Molecular Diabetes Laboratory, Division of Endocrinology, Diabetes, Hypertension and Nutrition, University Hospital/Diabetes Center/University of Geneva Medical School, Geneva, Switzerland.
Department of Genetic Medicine and Development, University of Geneva Medical School, Geneva, Switzerland.
PLoS One. 2019 Mar 8;14(3):e0213299. doi: 10.1371/journal.pone.0213299. eCollection 2019.

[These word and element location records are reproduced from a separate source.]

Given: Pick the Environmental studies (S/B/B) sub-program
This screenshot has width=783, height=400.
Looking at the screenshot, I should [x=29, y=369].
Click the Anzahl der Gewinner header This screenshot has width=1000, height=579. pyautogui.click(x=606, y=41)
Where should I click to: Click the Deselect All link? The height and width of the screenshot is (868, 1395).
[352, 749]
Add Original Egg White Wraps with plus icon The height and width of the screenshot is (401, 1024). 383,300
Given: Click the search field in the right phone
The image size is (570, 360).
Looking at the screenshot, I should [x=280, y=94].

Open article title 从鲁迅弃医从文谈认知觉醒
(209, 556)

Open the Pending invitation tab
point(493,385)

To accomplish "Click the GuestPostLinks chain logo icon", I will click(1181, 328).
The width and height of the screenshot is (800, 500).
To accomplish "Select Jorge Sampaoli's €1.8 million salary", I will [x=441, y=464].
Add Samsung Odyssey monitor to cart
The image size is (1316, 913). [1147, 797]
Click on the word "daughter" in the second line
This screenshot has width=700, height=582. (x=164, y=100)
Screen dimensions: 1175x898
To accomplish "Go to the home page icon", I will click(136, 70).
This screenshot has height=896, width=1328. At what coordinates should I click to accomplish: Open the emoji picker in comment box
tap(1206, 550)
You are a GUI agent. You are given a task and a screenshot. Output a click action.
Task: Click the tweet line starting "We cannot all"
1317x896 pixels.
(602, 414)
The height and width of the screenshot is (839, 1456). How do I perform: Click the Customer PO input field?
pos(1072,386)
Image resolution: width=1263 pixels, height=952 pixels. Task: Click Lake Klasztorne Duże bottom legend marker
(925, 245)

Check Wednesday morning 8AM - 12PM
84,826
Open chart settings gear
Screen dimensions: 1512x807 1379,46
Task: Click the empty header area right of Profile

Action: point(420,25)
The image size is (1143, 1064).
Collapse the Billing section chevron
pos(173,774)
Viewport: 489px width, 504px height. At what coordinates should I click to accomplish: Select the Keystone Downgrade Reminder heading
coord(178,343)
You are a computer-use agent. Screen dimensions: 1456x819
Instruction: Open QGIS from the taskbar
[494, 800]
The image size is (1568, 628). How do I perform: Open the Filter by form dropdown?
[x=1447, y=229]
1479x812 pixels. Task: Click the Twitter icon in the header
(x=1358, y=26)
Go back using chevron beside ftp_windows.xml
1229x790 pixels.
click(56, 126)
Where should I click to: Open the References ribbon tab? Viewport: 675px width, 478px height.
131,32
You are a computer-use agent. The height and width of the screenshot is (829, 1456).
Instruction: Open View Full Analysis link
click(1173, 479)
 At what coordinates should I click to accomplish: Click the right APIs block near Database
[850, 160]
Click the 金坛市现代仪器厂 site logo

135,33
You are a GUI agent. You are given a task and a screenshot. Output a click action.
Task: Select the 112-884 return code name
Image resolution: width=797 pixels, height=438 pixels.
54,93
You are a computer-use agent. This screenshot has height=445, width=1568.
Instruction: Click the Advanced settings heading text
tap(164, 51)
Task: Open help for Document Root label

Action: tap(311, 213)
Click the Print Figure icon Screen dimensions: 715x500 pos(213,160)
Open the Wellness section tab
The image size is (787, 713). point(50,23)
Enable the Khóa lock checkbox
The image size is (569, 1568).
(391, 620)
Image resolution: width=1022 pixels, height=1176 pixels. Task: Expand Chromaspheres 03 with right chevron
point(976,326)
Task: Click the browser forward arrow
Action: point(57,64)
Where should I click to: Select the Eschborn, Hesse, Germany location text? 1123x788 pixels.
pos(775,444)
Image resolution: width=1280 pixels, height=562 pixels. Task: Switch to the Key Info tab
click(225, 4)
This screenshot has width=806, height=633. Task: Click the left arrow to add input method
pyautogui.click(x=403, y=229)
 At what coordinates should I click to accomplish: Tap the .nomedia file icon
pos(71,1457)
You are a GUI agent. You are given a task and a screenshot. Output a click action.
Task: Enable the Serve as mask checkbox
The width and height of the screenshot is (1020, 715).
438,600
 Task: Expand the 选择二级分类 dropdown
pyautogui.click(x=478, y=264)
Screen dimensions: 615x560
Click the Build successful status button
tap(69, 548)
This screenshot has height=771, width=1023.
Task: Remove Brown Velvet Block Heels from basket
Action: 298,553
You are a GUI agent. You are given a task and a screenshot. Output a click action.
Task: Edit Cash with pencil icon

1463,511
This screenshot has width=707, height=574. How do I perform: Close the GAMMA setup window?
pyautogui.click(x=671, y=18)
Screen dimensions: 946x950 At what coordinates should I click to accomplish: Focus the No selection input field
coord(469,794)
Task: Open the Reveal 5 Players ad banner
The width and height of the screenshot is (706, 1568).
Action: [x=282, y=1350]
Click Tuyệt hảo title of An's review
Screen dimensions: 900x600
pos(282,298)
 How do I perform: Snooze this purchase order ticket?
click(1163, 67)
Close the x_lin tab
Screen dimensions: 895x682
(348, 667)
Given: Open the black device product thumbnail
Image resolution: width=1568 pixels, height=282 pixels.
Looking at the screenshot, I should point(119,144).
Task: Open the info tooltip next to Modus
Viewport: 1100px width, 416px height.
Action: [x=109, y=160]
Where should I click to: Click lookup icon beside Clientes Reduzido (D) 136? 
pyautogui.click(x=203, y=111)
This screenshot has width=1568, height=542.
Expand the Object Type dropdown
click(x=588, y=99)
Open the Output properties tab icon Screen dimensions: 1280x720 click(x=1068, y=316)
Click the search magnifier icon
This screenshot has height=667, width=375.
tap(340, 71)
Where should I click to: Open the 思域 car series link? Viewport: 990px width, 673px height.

Characterization of endocrine-cell functions and associated molecular signatures in diabetes is crucial to better understand why and by which mechanisms alpha and beta cells cause and perpetuate metabolic abnormalities. The now recognized role of glucagon in diabetes control is a major incentive to have a better understanding of dysfunctional alpha cells. To characterize molecular alterations of alpha cells in diabetes, we analyzed alpha-cell transcriptome from control and diabetic mice using diet-induced obesity model. To this aim, we quantified the expression levels of total mRNAs from sorted alpha and beta cells of low-fat and high-fat diet-treated mice through RNAseq experiments, using a transgenic mouse strain allowing collections of pancreatic alpha- and beta-cells after 16 weeks of diet. We now report that pancreatic alpha cells from obese hyperglycemic mice displayed minor variations of their transcriptome compared to controls. Depending on analyses, we identified 11 to 39 differentially expressed genes including non-alpha cell markers mainly due to minor cell contamination during purification process. From these analyses, we identified three new target genes altered in diabetic alpha cells and potently involved in cellular stress and exocytosis (Upk3a, Adcy1 and Dpp6). By contrast, analysis of the beta-cell transcriptome from control and diabetic mice revealed major alterations of specific genes coding for proteins involved in proliferation and secretion. We conclude that alpha cell transcriptome is less reactive to HFD diet compared to beta cells and display adaptations to cellular stress and exocytosis.
鉴定糖尿病中内分泌细胞功能及其相关分子特征对于更好地理解α和β细胞为什么以及通过何种机制导致和持续存在代谢异常至关重要。现在人们认识到胰高血糖素在糖尿病控制中的作用,这是更好地理解功能失调的α细胞的主要动力。为了描述糖尿病中α细胞的分子变化,我们使用饮食诱导肥胖模型分析了对照和糖尿病小鼠的α细胞转录组。为此,我们通过 RNAseq 实验定量了低脂肪和高脂肪饮食处理的小鼠分选的α和β细胞中的总 mRNA 的表达水平,使用一种转基因小鼠品系,可以在饮食 16 周后收集胰腺的α和β细胞。我们现在报告说,与对照相比,肥胖高血糖小鼠的胰腺α细胞的转录组仅有轻微变化。根据分析的不同,我们鉴定了 11 到 39 个差异表达基因,包括主要由于纯化过程中细胞污染而产生的非α细胞标记物。从这些分析中,我们鉴定了三个在糖尿病α细胞中改变的新靶基因,这些基因与细胞应激和胞吐作用密切相关(Upk3a、Adcy1 和 Dpp6)。相比之下,对照和糖尿病小鼠的β细胞转录组分析显示了参与增殖和分泌的特定基因编码蛋白的重大改变。我们得出结论,与β细胞相比,α细胞转录组对 HFD 饮食的反应性较小,并且显示出对细胞应激和胞吐作用的适应。